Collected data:
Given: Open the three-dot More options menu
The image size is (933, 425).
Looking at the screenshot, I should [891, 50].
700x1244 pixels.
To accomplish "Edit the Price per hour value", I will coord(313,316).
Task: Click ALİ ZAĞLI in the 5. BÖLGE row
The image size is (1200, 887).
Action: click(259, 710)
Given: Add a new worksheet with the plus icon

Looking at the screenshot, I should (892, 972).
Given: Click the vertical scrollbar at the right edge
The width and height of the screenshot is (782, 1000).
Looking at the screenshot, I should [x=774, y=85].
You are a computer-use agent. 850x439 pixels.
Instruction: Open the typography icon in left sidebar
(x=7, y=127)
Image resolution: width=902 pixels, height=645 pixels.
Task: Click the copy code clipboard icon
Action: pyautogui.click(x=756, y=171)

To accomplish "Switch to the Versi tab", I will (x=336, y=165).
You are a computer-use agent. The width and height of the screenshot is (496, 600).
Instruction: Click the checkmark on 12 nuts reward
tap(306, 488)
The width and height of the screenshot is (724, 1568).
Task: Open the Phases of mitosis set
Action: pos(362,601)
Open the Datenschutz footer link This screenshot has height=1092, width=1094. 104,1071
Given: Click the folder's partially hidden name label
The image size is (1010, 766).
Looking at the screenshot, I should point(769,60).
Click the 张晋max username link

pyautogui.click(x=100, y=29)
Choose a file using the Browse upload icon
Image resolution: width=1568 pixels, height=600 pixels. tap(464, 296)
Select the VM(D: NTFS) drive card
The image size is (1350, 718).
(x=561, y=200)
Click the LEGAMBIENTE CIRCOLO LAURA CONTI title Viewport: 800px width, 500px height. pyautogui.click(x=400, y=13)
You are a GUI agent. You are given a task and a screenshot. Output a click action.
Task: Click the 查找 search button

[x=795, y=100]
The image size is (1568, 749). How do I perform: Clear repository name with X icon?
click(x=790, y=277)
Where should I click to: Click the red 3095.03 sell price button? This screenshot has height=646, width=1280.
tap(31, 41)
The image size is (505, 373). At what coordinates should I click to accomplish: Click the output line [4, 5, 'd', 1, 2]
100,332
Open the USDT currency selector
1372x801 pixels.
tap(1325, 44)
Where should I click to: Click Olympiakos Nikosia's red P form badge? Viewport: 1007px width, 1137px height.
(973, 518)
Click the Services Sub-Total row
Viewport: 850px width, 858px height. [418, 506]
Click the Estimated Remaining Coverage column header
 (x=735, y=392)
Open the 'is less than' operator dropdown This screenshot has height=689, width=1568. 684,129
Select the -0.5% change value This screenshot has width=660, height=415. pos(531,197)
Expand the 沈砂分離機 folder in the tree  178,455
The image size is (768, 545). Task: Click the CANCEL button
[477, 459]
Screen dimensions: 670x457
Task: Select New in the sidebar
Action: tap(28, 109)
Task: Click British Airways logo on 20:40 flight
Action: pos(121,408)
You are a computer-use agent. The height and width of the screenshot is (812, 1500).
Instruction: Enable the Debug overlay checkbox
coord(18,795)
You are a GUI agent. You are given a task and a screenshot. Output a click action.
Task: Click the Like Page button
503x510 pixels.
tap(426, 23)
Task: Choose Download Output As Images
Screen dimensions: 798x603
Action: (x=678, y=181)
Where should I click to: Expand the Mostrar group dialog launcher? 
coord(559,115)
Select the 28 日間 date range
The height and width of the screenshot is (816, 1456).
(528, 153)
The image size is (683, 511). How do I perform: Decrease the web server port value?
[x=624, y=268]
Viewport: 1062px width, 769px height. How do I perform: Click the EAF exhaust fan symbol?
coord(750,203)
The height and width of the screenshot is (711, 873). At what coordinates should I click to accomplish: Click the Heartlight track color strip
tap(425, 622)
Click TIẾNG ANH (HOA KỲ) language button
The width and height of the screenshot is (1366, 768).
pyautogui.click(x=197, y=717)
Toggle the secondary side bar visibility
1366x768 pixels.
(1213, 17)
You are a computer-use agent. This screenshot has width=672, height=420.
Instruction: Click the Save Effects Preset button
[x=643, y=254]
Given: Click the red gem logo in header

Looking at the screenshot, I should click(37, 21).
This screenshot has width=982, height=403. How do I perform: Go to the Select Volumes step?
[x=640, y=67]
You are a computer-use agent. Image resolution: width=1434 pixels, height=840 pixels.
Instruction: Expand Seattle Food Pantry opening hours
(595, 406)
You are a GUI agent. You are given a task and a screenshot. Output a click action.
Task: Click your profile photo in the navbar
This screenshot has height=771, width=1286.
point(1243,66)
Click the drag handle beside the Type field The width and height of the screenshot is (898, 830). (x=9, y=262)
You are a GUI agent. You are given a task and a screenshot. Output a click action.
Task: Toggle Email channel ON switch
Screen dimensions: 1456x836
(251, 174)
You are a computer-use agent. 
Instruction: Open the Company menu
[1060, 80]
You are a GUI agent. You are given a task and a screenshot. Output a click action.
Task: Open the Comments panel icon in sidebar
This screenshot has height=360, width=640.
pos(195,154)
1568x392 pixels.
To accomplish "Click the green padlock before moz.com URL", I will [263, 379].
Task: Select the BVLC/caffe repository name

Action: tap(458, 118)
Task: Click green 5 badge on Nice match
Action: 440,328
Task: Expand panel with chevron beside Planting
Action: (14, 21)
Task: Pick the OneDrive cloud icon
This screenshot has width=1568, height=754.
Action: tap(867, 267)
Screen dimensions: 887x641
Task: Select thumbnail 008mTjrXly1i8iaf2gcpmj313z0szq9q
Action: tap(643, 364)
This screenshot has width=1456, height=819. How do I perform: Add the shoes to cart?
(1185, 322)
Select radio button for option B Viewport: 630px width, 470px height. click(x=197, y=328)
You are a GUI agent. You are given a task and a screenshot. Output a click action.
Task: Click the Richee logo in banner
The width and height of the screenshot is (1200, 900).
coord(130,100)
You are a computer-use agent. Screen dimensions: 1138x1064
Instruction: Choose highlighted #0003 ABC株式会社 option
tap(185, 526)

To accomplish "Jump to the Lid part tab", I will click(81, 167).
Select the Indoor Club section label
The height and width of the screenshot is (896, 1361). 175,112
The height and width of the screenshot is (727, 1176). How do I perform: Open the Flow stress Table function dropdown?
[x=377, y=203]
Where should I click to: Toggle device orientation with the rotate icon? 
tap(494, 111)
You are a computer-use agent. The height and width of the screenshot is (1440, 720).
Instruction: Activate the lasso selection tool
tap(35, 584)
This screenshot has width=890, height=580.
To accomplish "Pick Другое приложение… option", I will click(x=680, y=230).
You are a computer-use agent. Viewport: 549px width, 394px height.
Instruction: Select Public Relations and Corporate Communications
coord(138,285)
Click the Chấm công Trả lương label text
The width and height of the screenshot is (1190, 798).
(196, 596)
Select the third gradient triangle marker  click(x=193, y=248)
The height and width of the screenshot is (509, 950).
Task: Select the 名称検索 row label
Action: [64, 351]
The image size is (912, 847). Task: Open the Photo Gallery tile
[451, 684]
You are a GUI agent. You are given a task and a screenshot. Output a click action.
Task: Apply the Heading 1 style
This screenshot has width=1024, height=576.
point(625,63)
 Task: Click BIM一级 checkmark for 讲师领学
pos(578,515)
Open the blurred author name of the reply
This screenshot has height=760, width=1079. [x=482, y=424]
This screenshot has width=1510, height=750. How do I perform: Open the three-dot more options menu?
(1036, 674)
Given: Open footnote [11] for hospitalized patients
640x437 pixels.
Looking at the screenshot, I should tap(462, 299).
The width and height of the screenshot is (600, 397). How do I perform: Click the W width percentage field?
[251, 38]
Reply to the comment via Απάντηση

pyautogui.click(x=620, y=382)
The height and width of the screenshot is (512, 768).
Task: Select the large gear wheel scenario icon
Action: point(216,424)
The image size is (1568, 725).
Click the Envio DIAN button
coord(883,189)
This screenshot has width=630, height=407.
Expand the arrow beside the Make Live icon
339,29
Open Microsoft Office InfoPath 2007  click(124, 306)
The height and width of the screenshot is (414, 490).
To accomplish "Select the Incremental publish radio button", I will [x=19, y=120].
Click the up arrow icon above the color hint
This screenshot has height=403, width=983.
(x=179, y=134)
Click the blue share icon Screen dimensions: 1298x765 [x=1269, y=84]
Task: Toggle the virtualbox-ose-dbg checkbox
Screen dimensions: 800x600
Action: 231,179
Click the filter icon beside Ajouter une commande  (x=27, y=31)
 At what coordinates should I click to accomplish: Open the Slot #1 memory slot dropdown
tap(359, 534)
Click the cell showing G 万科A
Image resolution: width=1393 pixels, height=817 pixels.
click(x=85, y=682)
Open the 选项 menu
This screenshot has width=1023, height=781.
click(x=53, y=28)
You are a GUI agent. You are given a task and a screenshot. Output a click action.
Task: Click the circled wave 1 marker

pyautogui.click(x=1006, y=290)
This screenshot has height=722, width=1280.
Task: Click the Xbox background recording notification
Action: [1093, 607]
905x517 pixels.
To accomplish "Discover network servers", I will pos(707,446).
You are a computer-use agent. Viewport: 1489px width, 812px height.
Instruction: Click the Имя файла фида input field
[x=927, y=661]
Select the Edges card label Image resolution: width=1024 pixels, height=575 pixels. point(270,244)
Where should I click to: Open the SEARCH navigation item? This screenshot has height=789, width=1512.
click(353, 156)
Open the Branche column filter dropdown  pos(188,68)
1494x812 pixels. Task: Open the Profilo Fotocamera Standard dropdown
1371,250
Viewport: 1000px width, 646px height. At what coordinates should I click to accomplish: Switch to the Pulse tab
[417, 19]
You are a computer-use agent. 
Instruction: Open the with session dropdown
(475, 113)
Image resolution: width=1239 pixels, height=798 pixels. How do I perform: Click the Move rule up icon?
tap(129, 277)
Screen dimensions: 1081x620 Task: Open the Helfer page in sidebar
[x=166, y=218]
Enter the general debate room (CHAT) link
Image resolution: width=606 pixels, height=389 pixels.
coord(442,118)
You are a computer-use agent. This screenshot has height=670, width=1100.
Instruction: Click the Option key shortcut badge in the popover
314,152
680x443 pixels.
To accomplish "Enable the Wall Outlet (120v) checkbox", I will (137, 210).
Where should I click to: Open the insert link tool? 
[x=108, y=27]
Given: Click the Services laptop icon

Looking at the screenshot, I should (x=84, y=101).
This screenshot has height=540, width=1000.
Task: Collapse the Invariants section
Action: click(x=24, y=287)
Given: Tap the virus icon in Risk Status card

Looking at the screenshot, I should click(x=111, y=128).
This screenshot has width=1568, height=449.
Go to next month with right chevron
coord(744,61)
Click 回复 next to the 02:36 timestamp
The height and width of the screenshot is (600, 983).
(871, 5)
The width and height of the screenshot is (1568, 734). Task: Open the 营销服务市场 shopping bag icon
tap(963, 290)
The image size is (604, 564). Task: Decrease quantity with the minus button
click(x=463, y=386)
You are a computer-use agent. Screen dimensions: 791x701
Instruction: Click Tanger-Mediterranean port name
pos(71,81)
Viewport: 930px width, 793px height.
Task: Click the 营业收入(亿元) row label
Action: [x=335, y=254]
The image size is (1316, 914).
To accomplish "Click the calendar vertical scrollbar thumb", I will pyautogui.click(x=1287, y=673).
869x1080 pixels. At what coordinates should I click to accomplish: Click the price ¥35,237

• Your task:
Reply with the number of lines above in which the word "scrollbar" appears, and with nothing else.

• Task answer:
2